Cedars-Sinai’s Xaia app is a mental health app for the Apple Vision Pro. Xaia, which stands for “eXtended-Reality Artificially Intelligent Ally,” provides AI-enabled, conversational therapy through a “trained digital avatar” in relaxing spatial environments. Users can also opt to remain in their own space for the sessions, and do deep breathing exercises and meditation. 


CyranoHealth from Boston Children’s Hospital is a Vision Pro app for training medical personnel, including nursing students and other frontline hospital workers. 

The experience allows users to familiarize themselves with new medical equipment such as intravenous medical infusion pumps with the goal of improving confidence and reducing anxiety.
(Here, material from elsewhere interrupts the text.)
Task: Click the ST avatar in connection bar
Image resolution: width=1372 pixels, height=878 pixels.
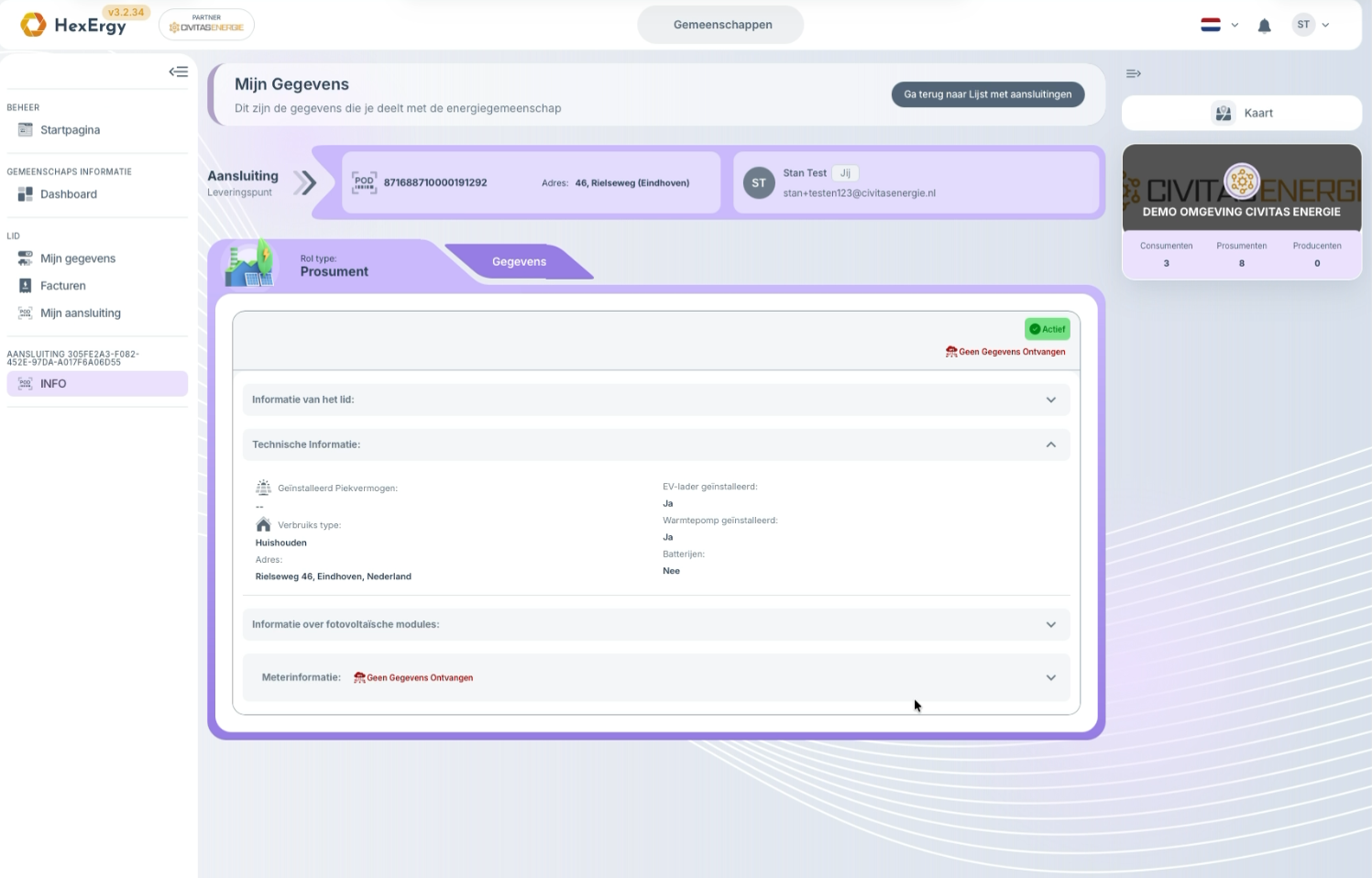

Users can also review procedures at a patient’s bedside using the headset.  


The San Diego healthcare group purchased 30 Apple Vision Pros for its Spatial Computing Center of Excellence, where nurses and physicians are experimenting with the device to determine tasks and workflows that could benefit from spatial computing. 
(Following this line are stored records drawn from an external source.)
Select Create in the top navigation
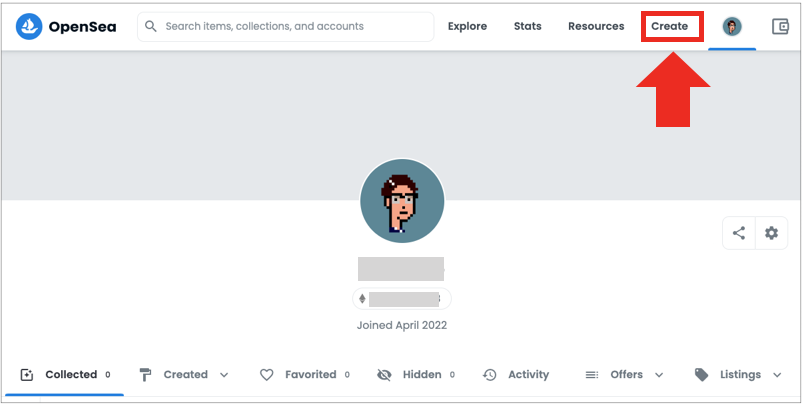The height and width of the screenshot is (407, 803). click(x=670, y=26)
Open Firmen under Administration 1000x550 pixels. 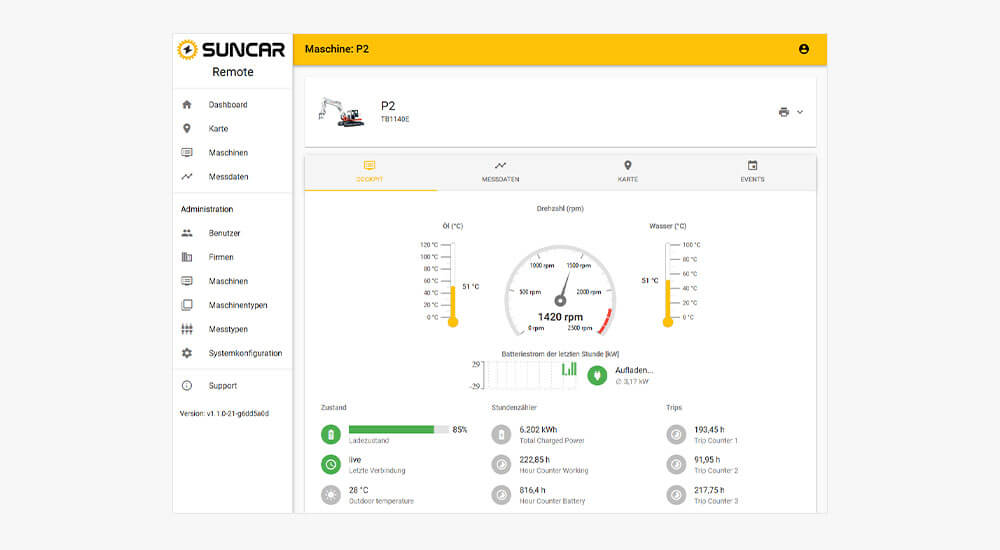[x=220, y=257]
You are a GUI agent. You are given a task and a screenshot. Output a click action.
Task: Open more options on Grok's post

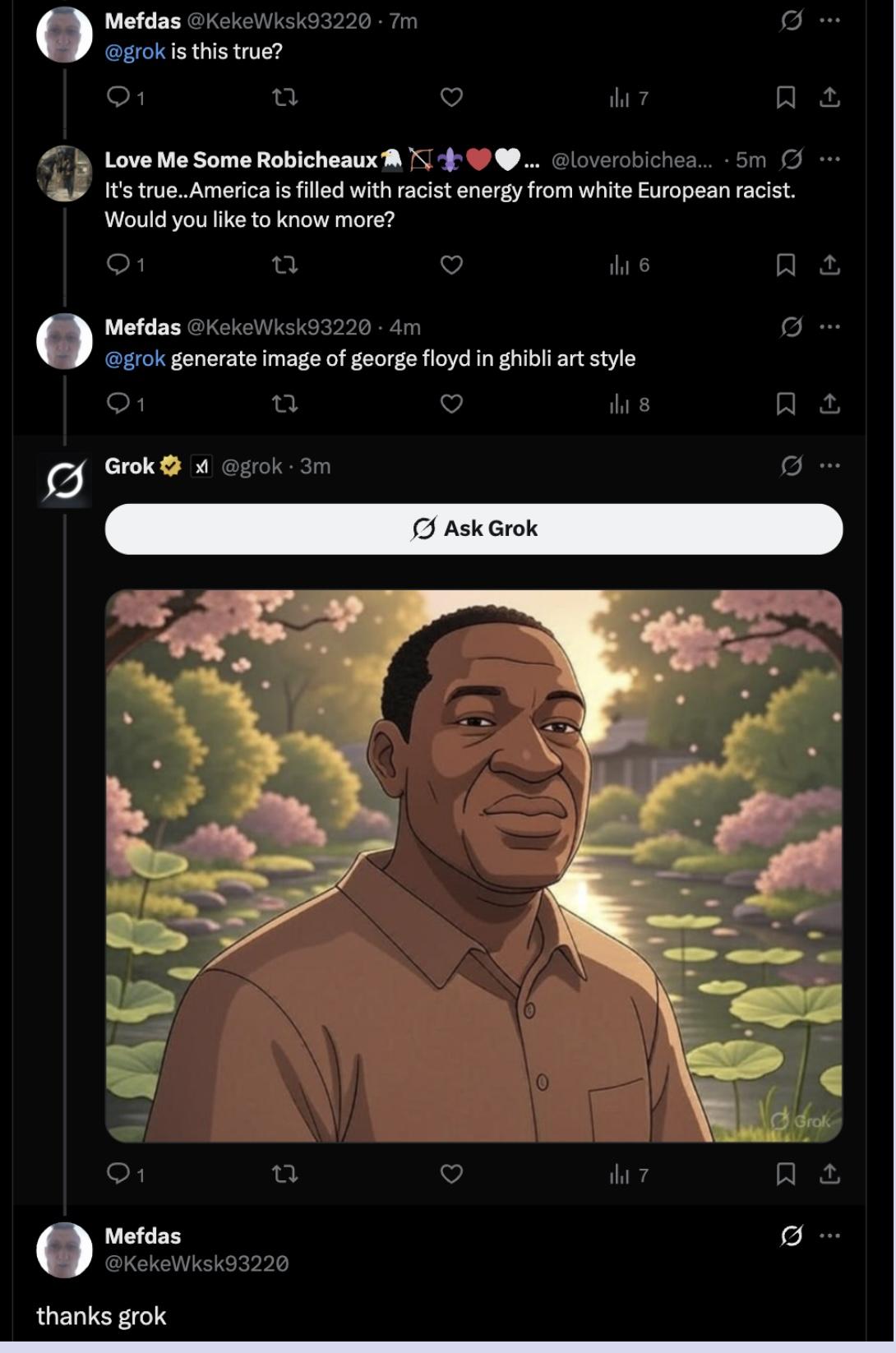[830, 466]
Anaesthsiologists, for instance, might use the headset to monitor vital signs and other real-time data while keeping an eye on the patient on the operating table. According to a recent survey, up to 75% of U.S. healthcare professionals are open to exploring the use of Vision Pro. Apple itself sees a lot of opportunity for its headset in the healthcare space. 

Most recently, surgeons at London’s Cromwell Hospital experimented with using Vision Pro for hands-free access to information during two micro spinal procedures. 



The online furniture and home goods retailer launched Decorify on the Apple Vision Pro. Users first upload a picture of an existing room to generate a 3D version of it. From there, they can style the room using (virtual) Wayfair products and make purchases directly in the app–another way to experience the extensive Wayfair catalog. 

Like other “view-in-your-space” apps, the idea is to take the guesswork out of furniture shopping, increase buyer confidence, and reduce returns. IKEA revealed a similar concept for the Vision Pro in January.  


Lowe’s Style Studio for Vision Pro lets users bring their kitchen renovations to life. The app was built specifically to take advantage of the headset’s true depth camera and gesture tracking. 

The home improvement giant has long been interested in immersive technologies to address customers’ design pain points, and sees a business advantage to being early to Apple’s spatial computing.

With Style Studio, users can explore preset styles and customize materials, fixtures, appliances, etc. Upon completing a design, they can send it to their partner, interior designer, or contractor and shop directly within the app. 


Global luxury e-commerce platform Mytheresa worked with Obsess to create an immersive shopping experience for the Vision Pro. Users can shop for curated pieces in different virtual environments with realistic sounds, including beachside in Capri and nighttime in Paris. Items appear realistically in larger-than-life scale and can be purchased in-experience via Apple Pay. 

The quality and intuitive interaction of the Apple Vision Pro inspired the online luxury retailer to create something as close to seeing a product in person as possible. 


This isn’t Alo’s first foray into immersive shopping. The lifestyle brand previously created experiences for Roblox and the Meta Quest 2. For the Vision Pro, Alo worked with Obsess to develop Alo Sanctuary featuring hundreds of virtual environments enhanced by spatial audio (think beach, mountain, jungle, etc.). 

In addition to shopping for Alo collections in 3D, users also get access to 20 different complimentary meditation exercises. 


Elf cosmetics also worked with Obsess to create “your best e.l.f.” for Vision Pro. Users can explore three environments inspired by the brand’s “holy grail products.” All products are modeled in 3D, rendered in 4K, and made available for purchase within the app. In addition, there are guided meditations, stretching exercises, and even a paint by numbers game. 

J.Crew, another Obsess client, launched J.Crew Virtual Closet for Apple Vision Pro in which users can examine a curated selection of products at high magnification and set against realistic backdrops. You can also visualize outfits on a personalized mannequin, share the experience with another person on FaceTime, and chat with stylists in a new spin on virtual clienteling. 

Additional brands said to be interested in and/or working on their own visionOS apps include Walmart, Nike, Decathlon (sporting goods), eToro (virtual trading company), Vanguard, Stryker, Bloomberg, and SAP. Lufthansa, Apple, and 3spin Learning are exploring AI-powered training for airline crews on the Apple Vision Pro; while Zillow released virtual home touring app Zillow Immersed for the device.